The most common type of mask in our study was surgical mask (63.8%). The same finding reported by Gunasegaram et al. [19, 20] and Tam et al. [18]. This can be questionable because the WHO and CDC did not recommend the use of surgical masks in general population [2, 26]. In contrast, they recommended using cloth masks in public setting. This type of masks can be easily manufactured or made at home and reused after washing [27] and it is more affordable than other masks. Besides, we found that the types of face masks were differently used among the age groups. Filtered masks were used higher by older pedestrians while younger people used cloth face masks much higher than the older pedestrians. People in higher age groups usually fill more risk of COVID-19 so they may be use more frequently filtered masks with the purpose of their higher protection. A Survey of the Healthcare Workers in Afghanistan showed that Participants had access to one-layer medical masks produced inside Afghanistan 378 (41%), medical masks 451 (49%), N95 masks 206 (22%) [28].

Our findings showed higher prevalence rates of face mask usage during am hours in relation to pm hours, that it may be due to weather conditions especially the higher temperatures in the afternoon. The similar finding reported by Cheng et al. [5].

Wearing properly a mask is necessary to get the maximum protection against COVID19 [29]. In this study, acceptable rate of using masks among the observed pedestrians was 75.6%. The percentage of acceptable face mask practice in our study was lower than some similar studies. This rates were reported from Malaysia about 95.63 and 88.75% [19, 20] and from Hong Kong about 87% [18]. Besides, we found that the correct practice of face mask use in women was higher than men. This can be due to better following the health protocols by women.

Our study had a number of limitations. Due to use of observation method for the data gathering, we could not assess some important factors like socioeconomic status and the reasons for not wearing masks. Besides, we did not ask exact age of the subjects and approximate ages were recorded instead. Therefore, a non-differential misclassification can be occurred in the age grouping.

This investigation had some major strengths. Using observation method for data gathering in this study can leads to more valid data in comparison to use of questionnaires and self-reporting method. Furthermore, our large sample size guaranteed sufficient statistical power and precise estimation of the rates so that the calculated confidence intervals are mostly narrow.

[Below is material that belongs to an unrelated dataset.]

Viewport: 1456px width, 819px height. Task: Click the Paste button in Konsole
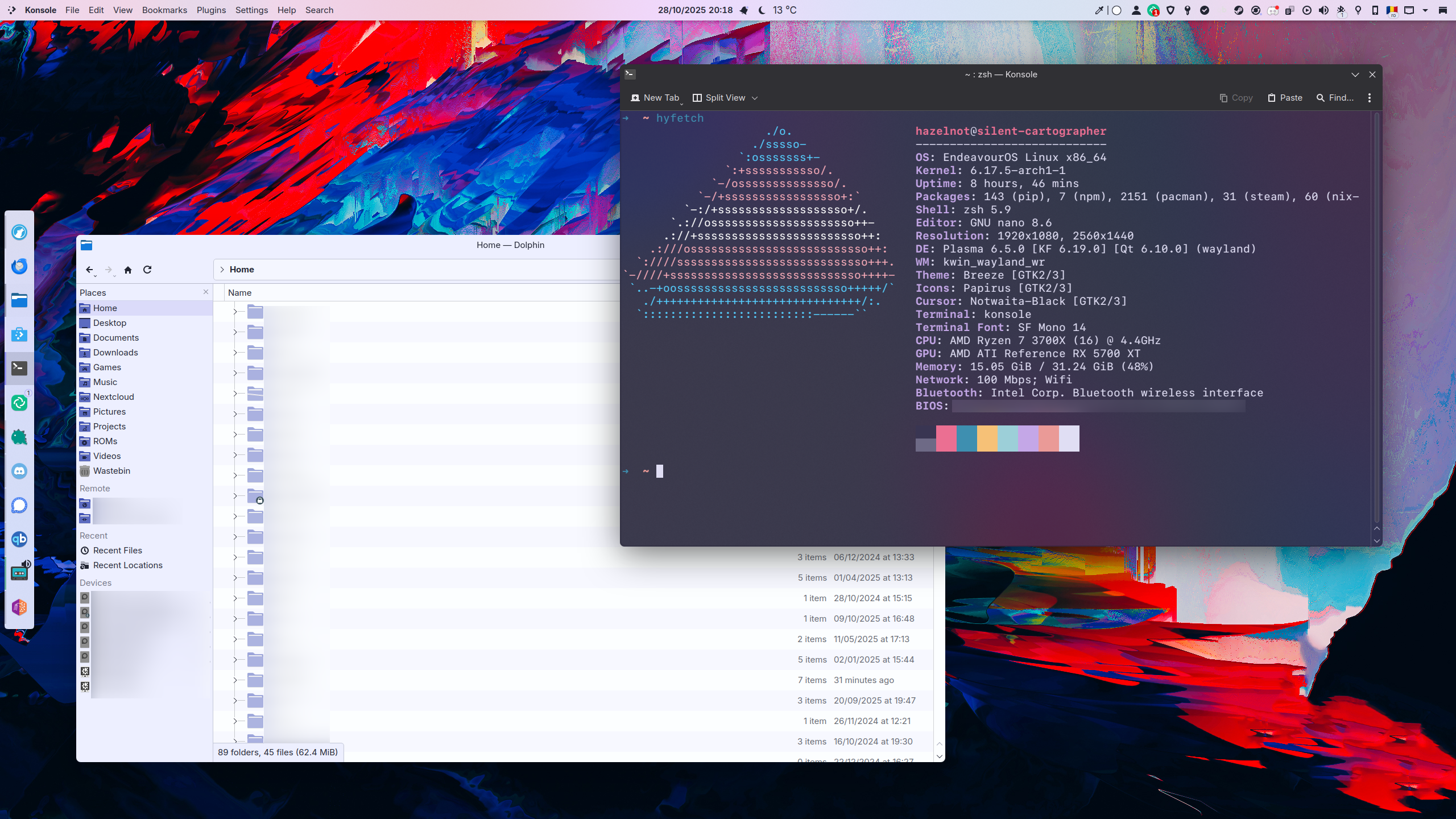(x=1285, y=98)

Direction for future research

Future studies assessing motivations for or against mask wearing will be valuable, particularly if collected across different countries and national cultures.

Conclusion

In summary, we found that the overall prevalence rate of face mask usage in Ahvaz was fairly low especially in men. Hence, the observed rates of mask usage probably cannot protect the community against COVID-19 spread. Therefore, it is important to plan and conduct educational programs to promote healthy behaviors in the community, especially for the high risk groups. Besides, to establish laws and regulations governing the use of face masks in public places is necessary for increasing the rate of mask population coverage.